* [Brief] Copy out every line of the listing below, keeping each one unchanged and in order.

* [Data for this task]
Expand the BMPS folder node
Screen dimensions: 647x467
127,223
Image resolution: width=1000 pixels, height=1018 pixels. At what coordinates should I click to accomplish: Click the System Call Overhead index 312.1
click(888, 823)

* [Answer]
Expand the BMPS folder node
Screen dimensions: 647x467
127,223
Image resolution: width=1000 pixels, height=1018 pixels. At what coordinates should I click to accomplish: Click the System Call Overhead index 312.1
click(888, 823)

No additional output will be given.